Action item »
The span to copy runs from the line containing "Open the Focus tool" to the last line below. Copy it exactly, with nothing else.

[Dataset content]

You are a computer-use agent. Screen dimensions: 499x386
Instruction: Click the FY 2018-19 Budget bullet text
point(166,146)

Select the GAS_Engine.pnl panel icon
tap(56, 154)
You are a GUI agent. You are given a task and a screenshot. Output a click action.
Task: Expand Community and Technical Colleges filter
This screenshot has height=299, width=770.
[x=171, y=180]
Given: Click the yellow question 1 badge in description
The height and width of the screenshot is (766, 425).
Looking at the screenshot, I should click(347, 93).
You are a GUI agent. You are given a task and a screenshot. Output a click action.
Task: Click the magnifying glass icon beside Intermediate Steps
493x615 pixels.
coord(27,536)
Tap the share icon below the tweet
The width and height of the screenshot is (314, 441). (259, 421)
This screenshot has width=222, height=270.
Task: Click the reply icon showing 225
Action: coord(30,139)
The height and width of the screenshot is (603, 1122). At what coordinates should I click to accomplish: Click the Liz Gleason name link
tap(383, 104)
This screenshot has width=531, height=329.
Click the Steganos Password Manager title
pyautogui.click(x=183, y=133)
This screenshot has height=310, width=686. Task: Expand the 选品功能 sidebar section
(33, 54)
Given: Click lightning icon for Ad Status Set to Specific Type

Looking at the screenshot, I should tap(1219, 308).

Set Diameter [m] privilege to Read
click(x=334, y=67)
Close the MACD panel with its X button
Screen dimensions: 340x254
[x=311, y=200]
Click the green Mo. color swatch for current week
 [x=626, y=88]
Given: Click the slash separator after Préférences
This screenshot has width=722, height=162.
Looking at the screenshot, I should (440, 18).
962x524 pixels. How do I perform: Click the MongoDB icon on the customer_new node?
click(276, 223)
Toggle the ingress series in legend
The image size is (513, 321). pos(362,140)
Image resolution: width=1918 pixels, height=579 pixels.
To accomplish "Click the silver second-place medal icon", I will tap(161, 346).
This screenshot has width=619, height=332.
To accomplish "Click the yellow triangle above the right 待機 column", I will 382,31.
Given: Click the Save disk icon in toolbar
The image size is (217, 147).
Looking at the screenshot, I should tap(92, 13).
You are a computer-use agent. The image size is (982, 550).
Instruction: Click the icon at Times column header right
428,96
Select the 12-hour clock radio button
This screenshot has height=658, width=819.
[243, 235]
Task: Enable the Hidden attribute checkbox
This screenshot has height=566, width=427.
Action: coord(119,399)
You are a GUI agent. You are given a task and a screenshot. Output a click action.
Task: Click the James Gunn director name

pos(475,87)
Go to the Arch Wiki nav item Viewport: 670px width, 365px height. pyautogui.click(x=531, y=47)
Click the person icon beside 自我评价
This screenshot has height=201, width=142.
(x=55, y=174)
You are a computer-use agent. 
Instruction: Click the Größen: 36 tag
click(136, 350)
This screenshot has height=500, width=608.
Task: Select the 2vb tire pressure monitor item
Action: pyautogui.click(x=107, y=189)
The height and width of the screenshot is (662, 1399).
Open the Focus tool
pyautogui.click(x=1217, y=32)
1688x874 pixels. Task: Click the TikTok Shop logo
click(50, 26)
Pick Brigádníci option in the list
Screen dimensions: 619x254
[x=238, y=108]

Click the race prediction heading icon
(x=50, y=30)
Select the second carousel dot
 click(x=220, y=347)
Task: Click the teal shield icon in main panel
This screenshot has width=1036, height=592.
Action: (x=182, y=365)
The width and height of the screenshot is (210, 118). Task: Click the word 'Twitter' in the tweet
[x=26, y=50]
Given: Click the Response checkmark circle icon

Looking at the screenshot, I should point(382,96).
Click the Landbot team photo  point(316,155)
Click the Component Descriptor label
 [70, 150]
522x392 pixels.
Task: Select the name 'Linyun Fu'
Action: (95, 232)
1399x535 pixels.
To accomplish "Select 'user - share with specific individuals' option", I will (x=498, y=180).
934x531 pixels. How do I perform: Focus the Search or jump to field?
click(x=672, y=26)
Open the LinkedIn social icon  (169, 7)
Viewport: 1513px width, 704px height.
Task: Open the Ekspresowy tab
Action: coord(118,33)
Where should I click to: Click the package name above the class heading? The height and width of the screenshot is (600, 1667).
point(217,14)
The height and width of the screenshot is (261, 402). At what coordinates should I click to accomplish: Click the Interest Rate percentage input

[/Dataset content]

Response area »
Open the Focus tool
pyautogui.click(x=1217, y=32)
1688x874 pixels. Task: Click the TikTok Shop logo
click(50, 26)
Pick Brigádníci option in the list
Screen dimensions: 619x254
[x=238, y=108]

Click the race prediction heading icon
(x=50, y=30)
Select the second carousel dot
 click(x=220, y=347)
Task: Click the teal shield icon in main panel
This screenshot has width=1036, height=592.
Action: (x=182, y=365)
The width and height of the screenshot is (210, 118). Task: Click the word 'Twitter' in the tweet
[x=26, y=50]
Given: Click the Response checkmark circle icon

Looking at the screenshot, I should point(382,96).
Click the Landbot team photo  point(316,155)
Click the Component Descriptor label
 [70, 150]
522x392 pixels.
Task: Select the name 'Linyun Fu'
Action: (95, 232)
1399x535 pixels.
To accomplish "Select 'user - share with specific individuals' option", I will (x=498, y=180).
934x531 pixels. How do I perform: Focus the Search or jump to field?
click(x=672, y=26)
Open the LinkedIn social icon  (169, 7)
Viewport: 1513px width, 704px height.
Task: Open the Ekspresowy tab
Action: coord(118,33)
Where should I click to: Click the package name above the class heading? The height and width of the screenshot is (600, 1667).
point(217,14)
The height and width of the screenshot is (261, 402). At what coordinates should I click to accomplish: Click the Interest Rate percentage input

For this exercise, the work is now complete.